Content starts
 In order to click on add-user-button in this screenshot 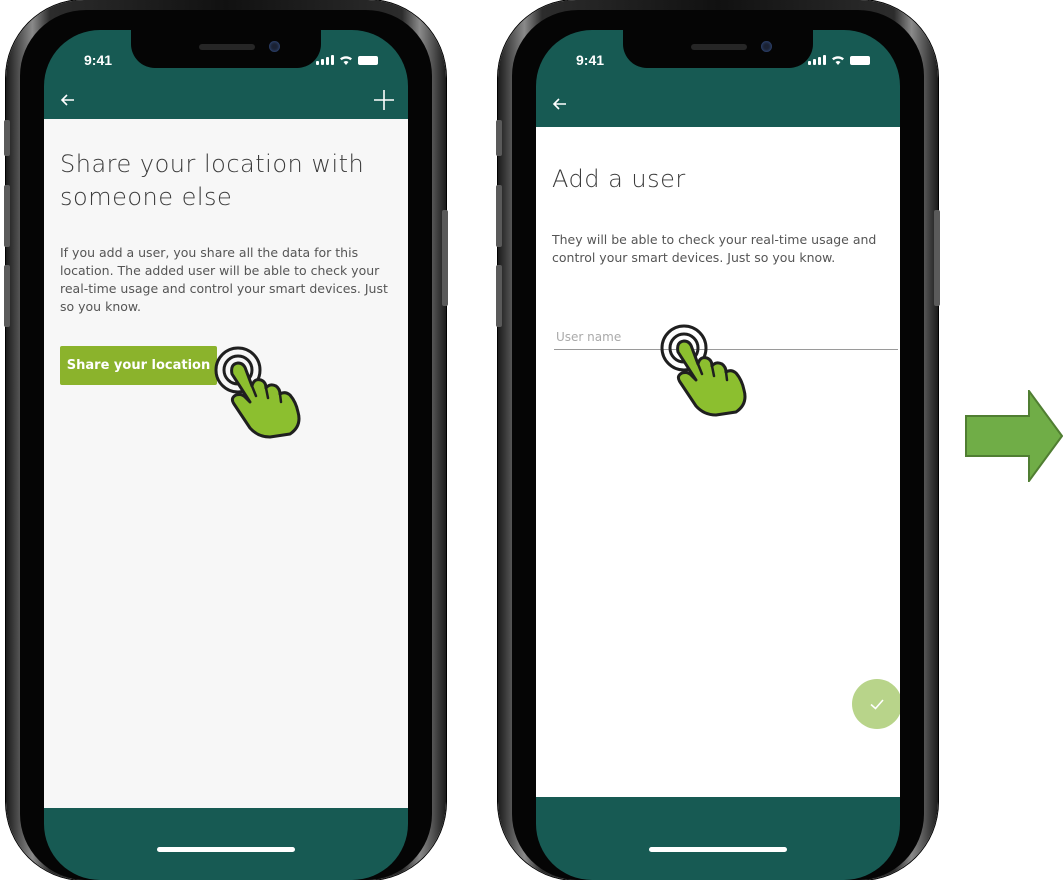, I will do `click(385, 101)`.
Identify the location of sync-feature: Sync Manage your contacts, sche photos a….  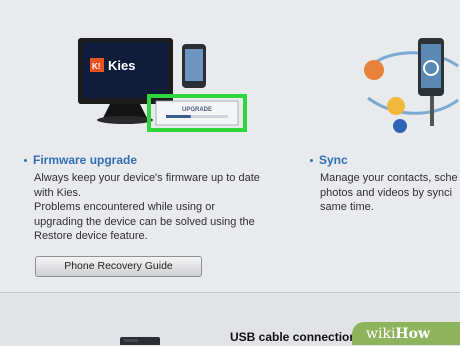
(385, 184).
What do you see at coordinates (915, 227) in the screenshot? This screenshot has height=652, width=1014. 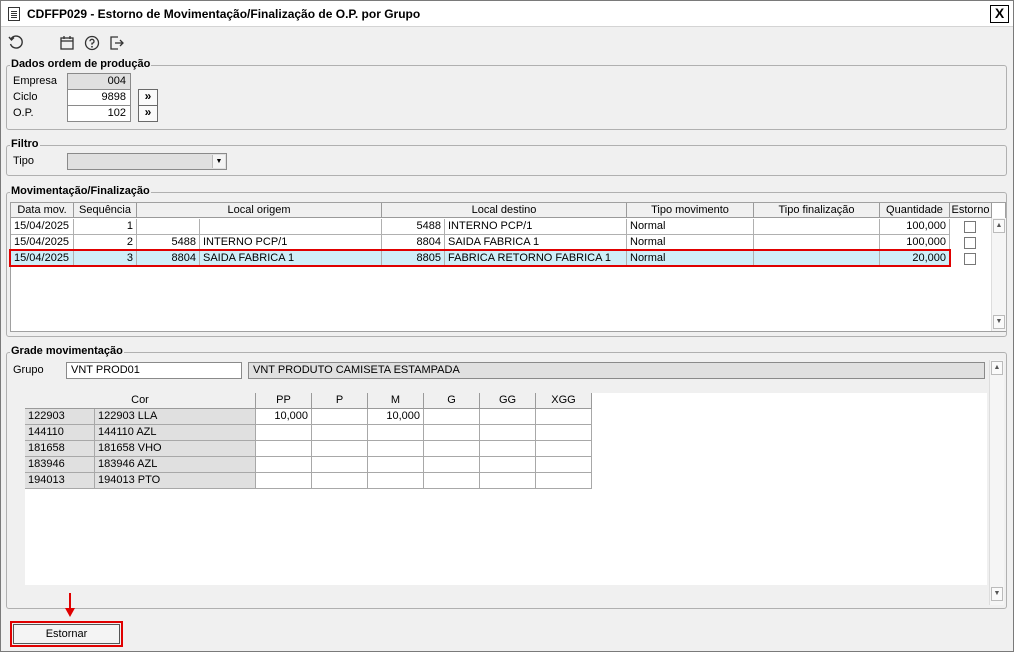 I see `cell-quantidade: 100,000` at bounding box center [915, 227].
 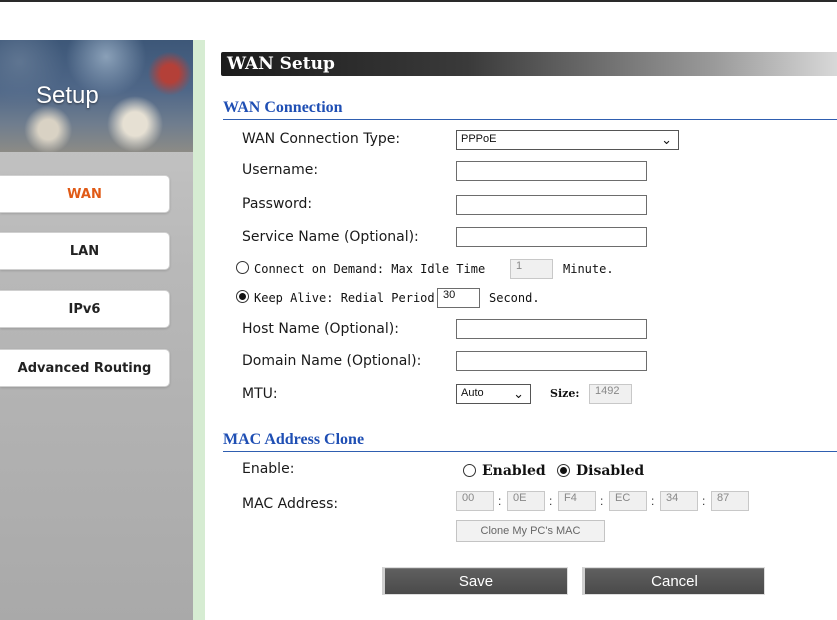 I want to click on username-field, so click(x=552, y=171).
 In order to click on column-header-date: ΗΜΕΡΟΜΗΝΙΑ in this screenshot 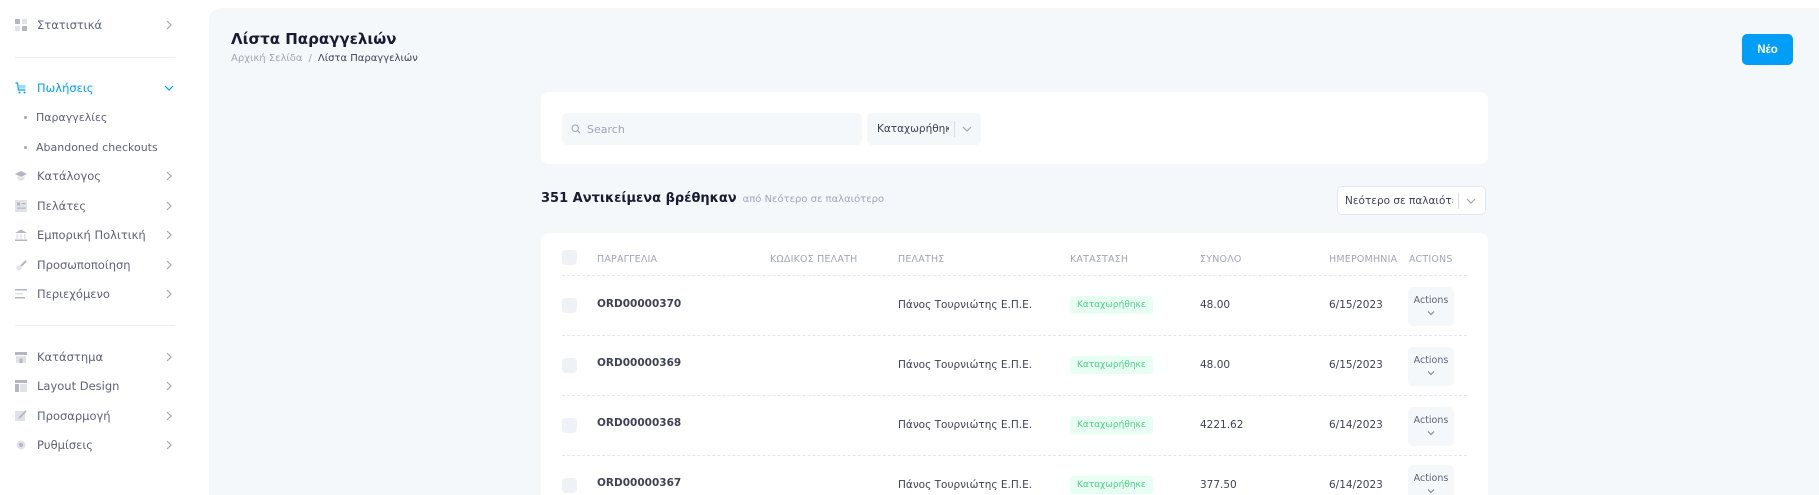, I will do `click(1363, 260)`.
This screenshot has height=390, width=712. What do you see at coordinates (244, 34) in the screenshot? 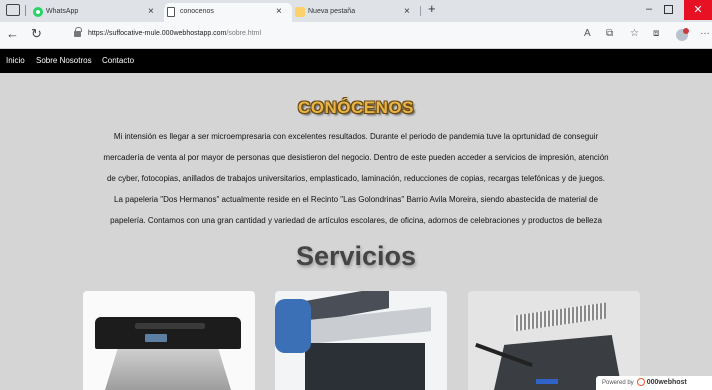
I see `url-path: /sobre.html` at bounding box center [244, 34].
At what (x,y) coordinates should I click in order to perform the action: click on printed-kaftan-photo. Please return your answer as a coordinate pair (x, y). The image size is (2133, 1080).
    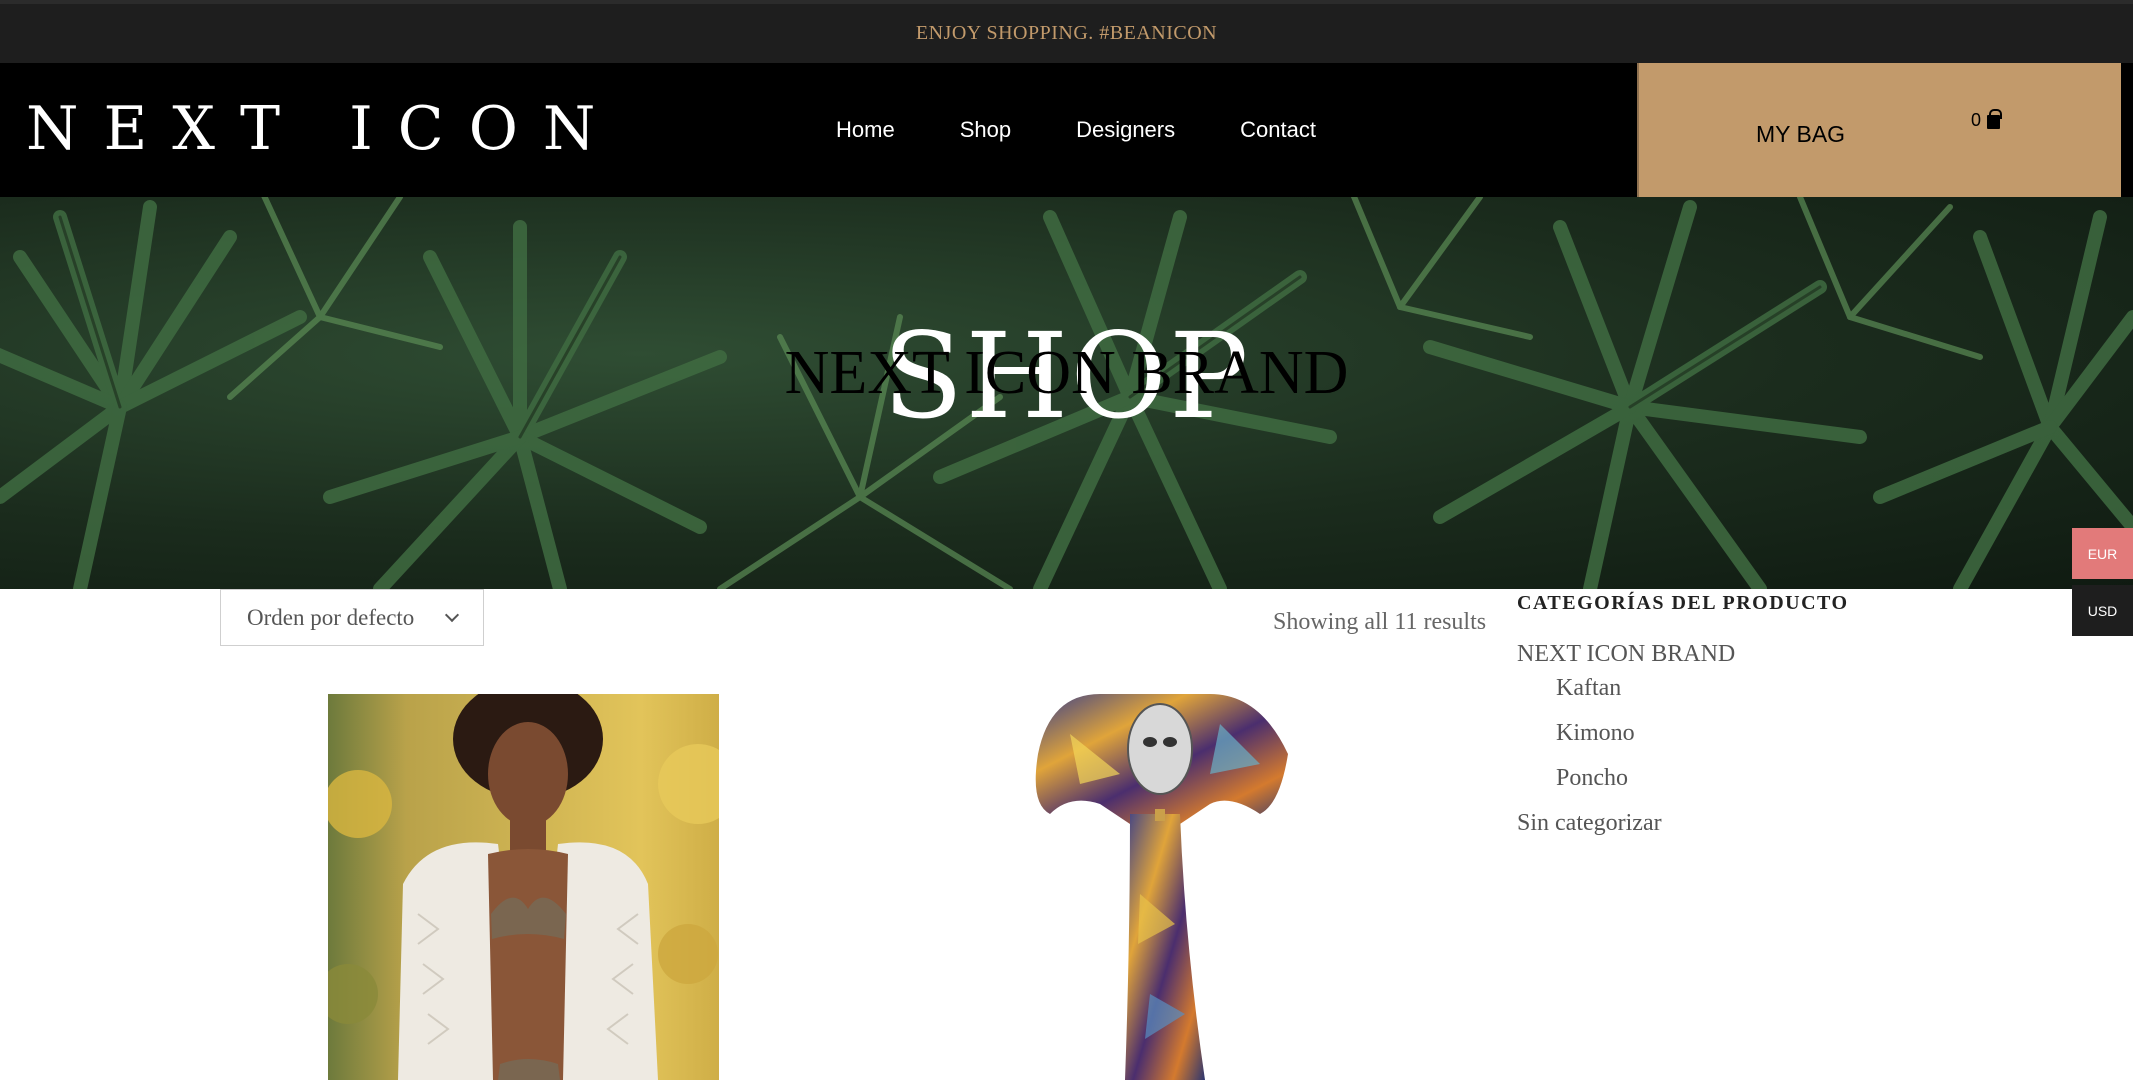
Content ends
Exercise directions: Copy out the lines verbatim, from the line with "This screenshot has height=390, width=712." to the line with "center [244, 34].", and omit the pictures.

Response for this exercise:
This screenshot has height=390, width=712. What do you see at coordinates (244, 34) in the screenshot? 
I see `url-path: /sobre.html` at bounding box center [244, 34].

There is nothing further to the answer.